### Assignment
Find the line with "[WhatsApp social link] (1213, 1697)" in the data below. Repeat it and every line after it exactly, but not the pictures.

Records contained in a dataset

━━━━━━━━━━

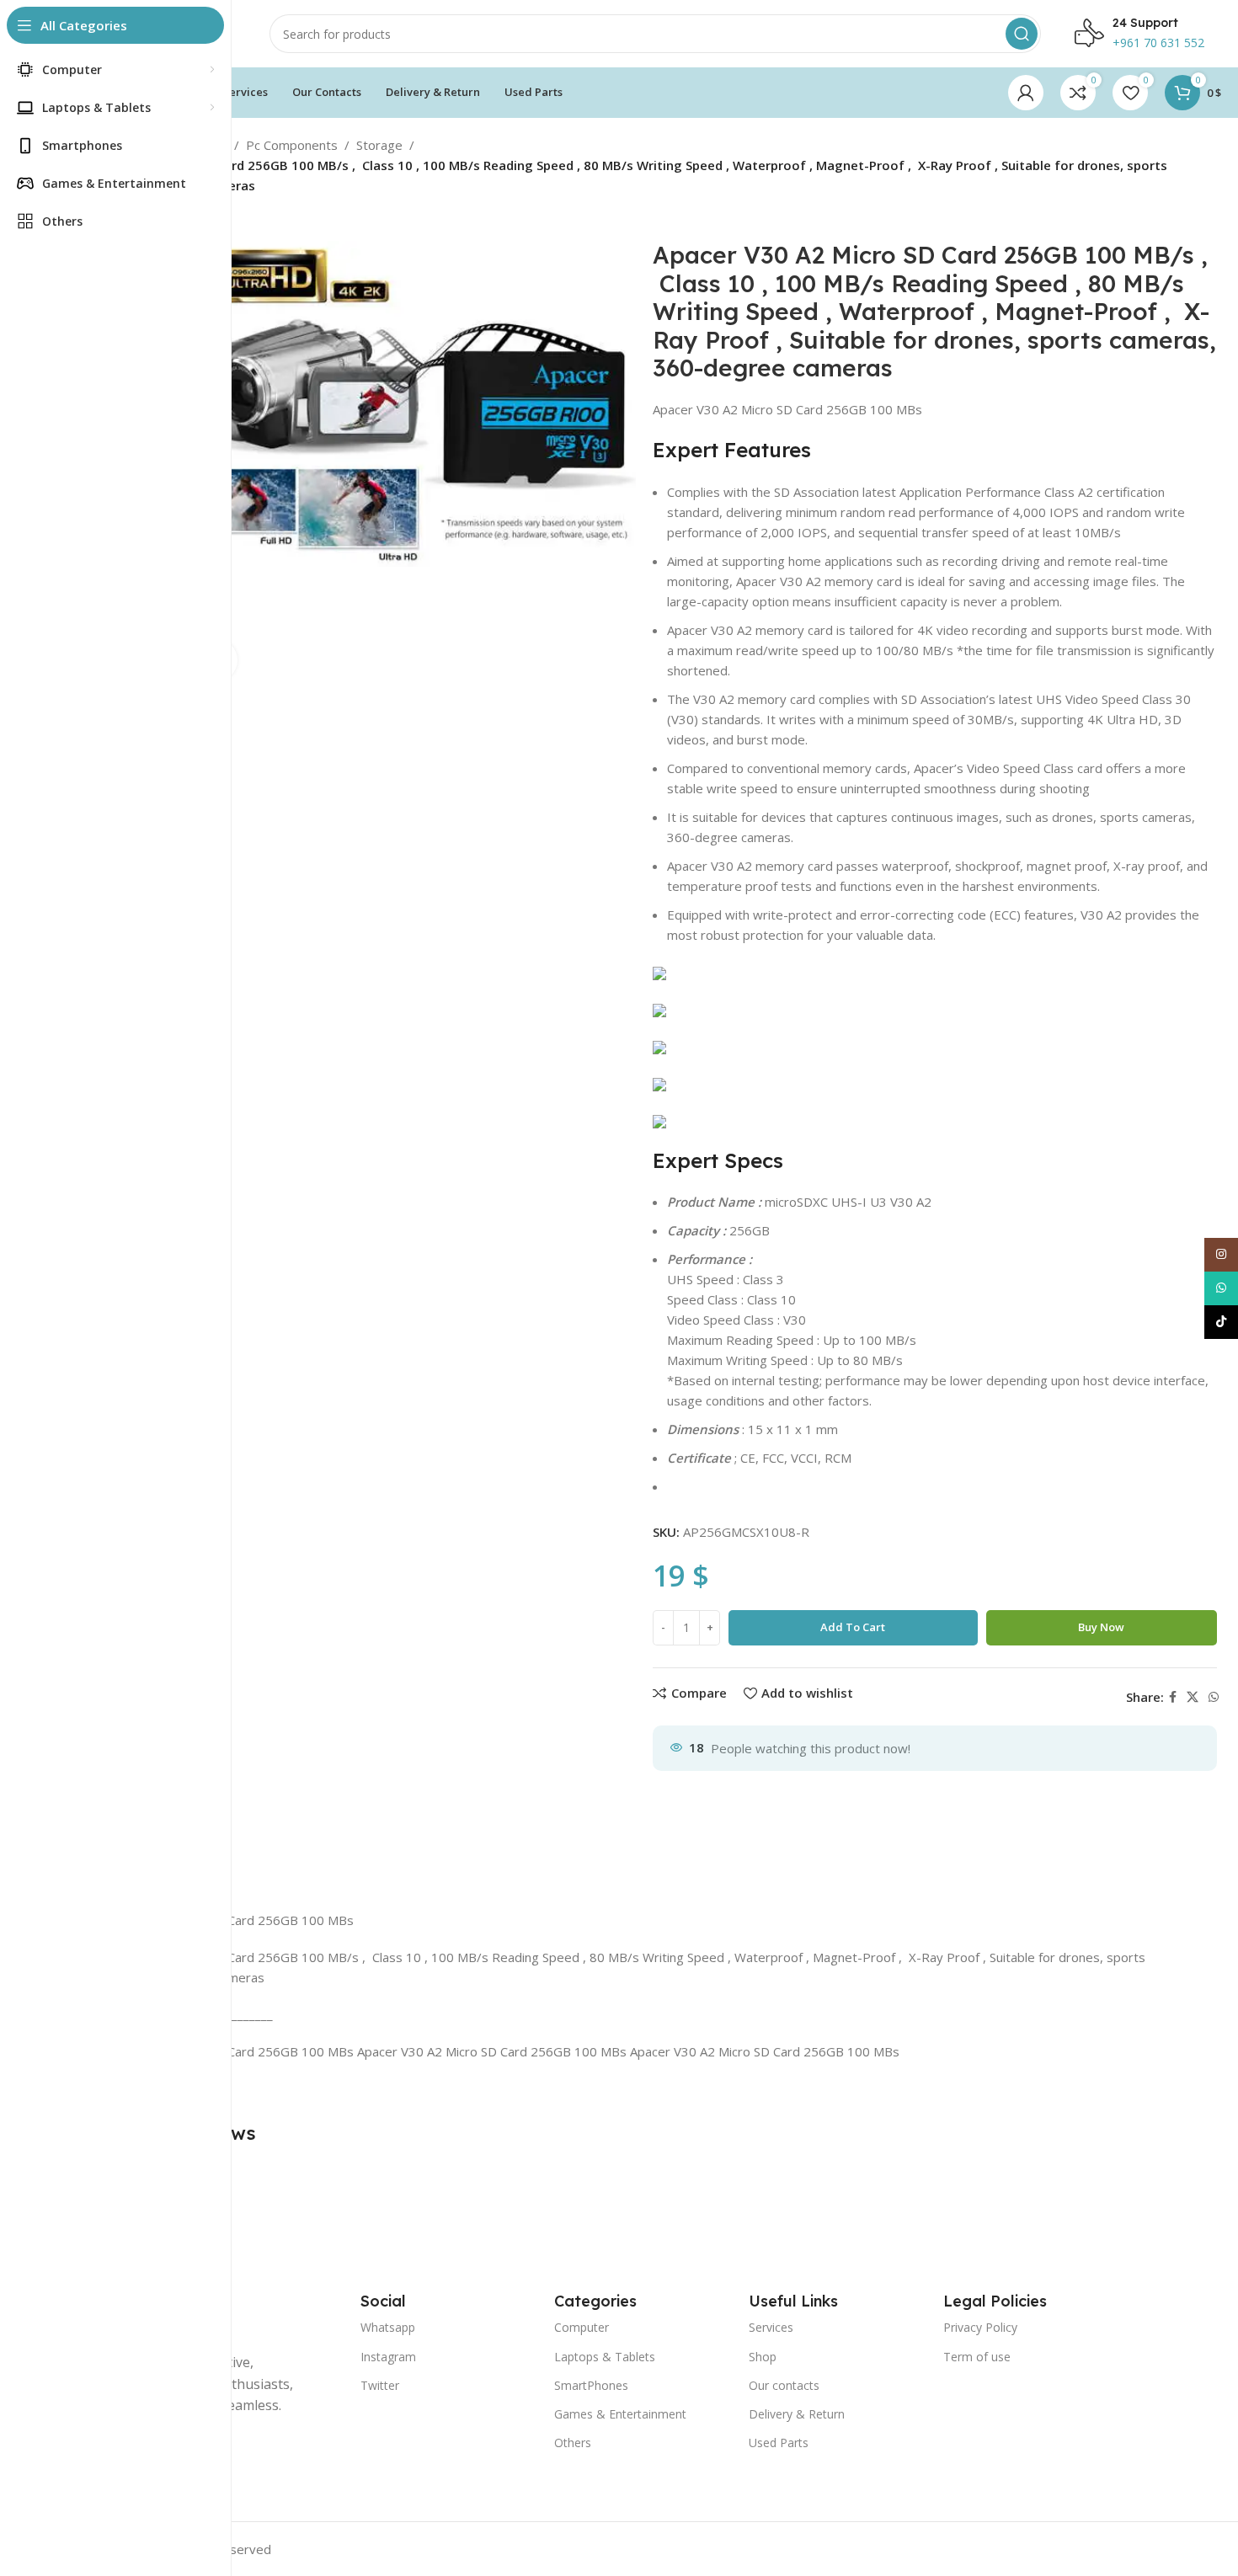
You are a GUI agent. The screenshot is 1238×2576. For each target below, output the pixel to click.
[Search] (1022, 34)
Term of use (977, 2357)
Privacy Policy (980, 2327)
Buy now (1101, 1627)
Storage (379, 144)
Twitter (379, 2385)
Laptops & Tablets (604, 2357)
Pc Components (292, 144)
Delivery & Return (797, 2414)
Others (572, 2443)
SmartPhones (591, 2385)
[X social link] (1192, 1697)
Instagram (388, 2357)
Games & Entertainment (620, 2414)
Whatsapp (387, 2327)
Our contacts (784, 2385)
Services (771, 2327)
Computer (581, 2327)
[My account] (1026, 92)
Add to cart (852, 1627)
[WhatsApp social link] (1213, 1697)
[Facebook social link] (1173, 1697)
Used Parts (778, 2443)
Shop (762, 2357)
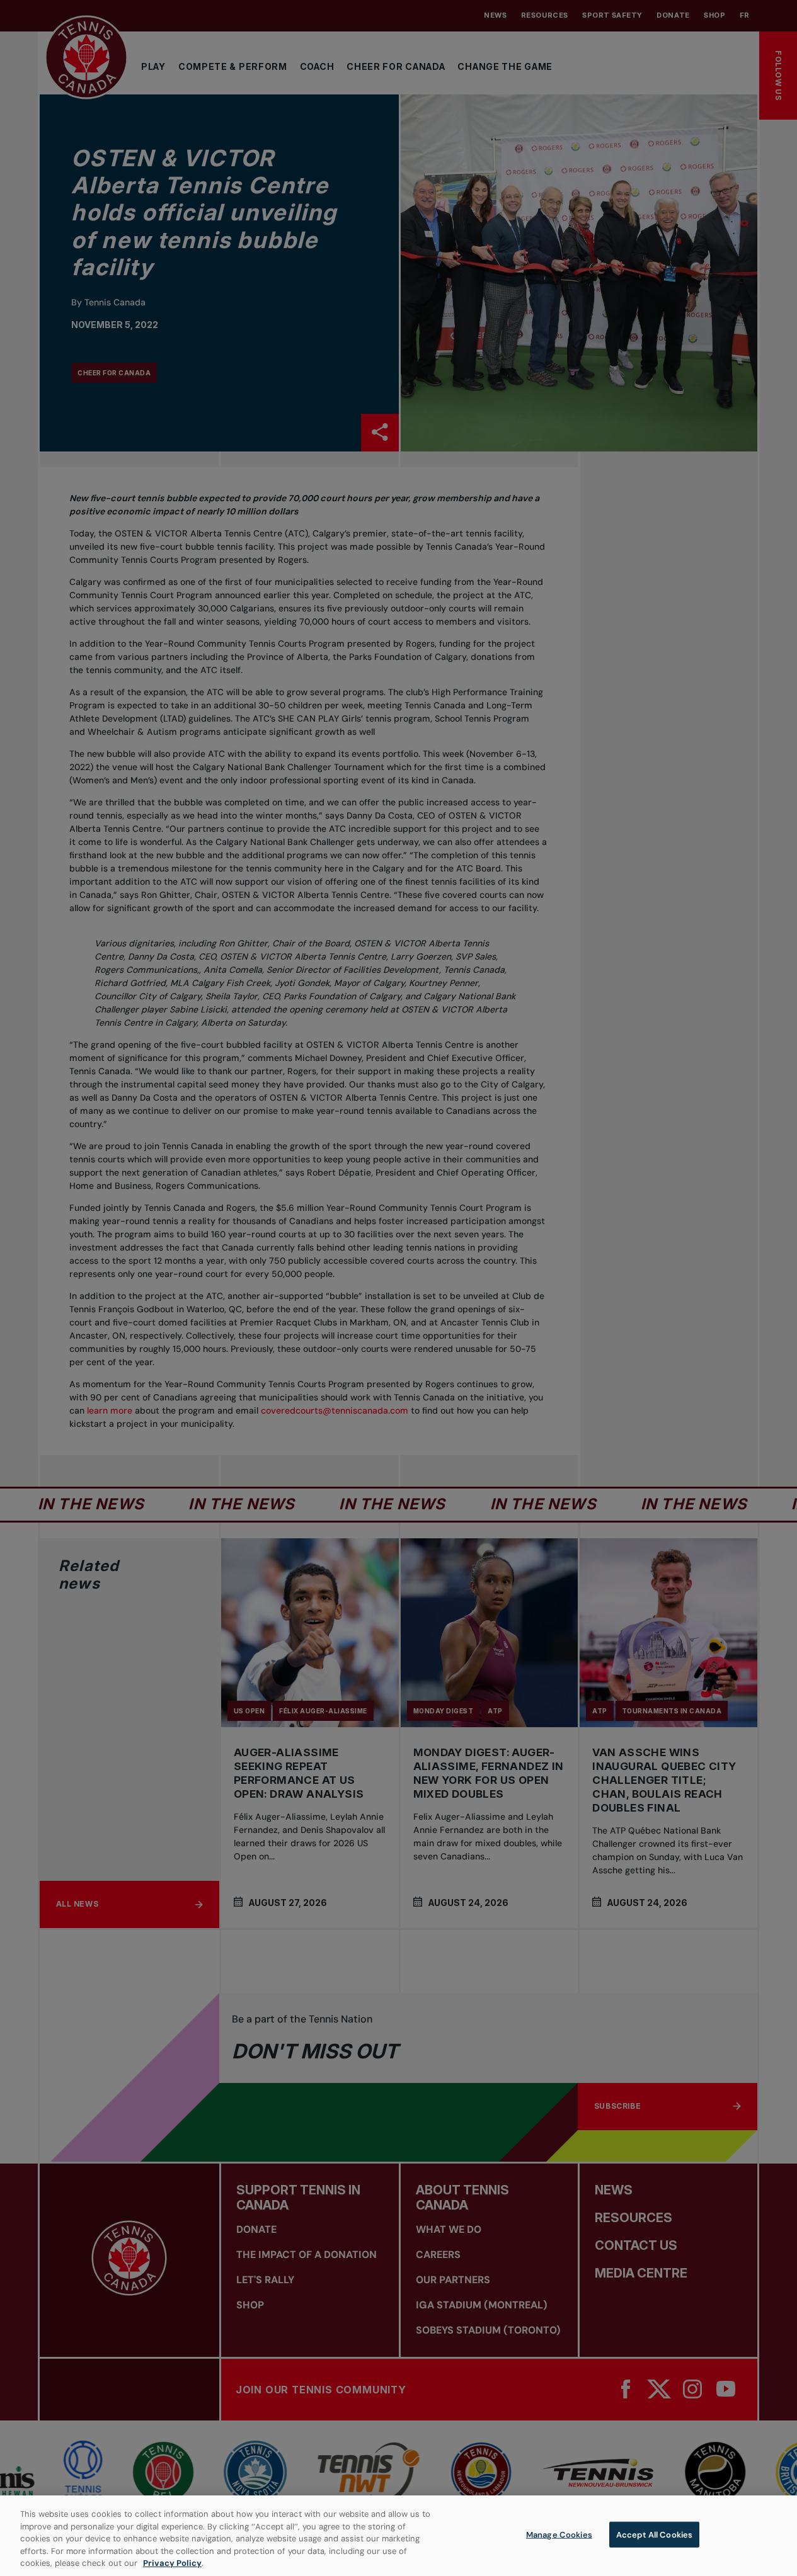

━━━━━━━━━━

### Result below
[WhatsApp social link] (1213, 1697)
[Facebook social link] (1173, 1697)
Used Parts (778, 2443)
Shop (762, 2357)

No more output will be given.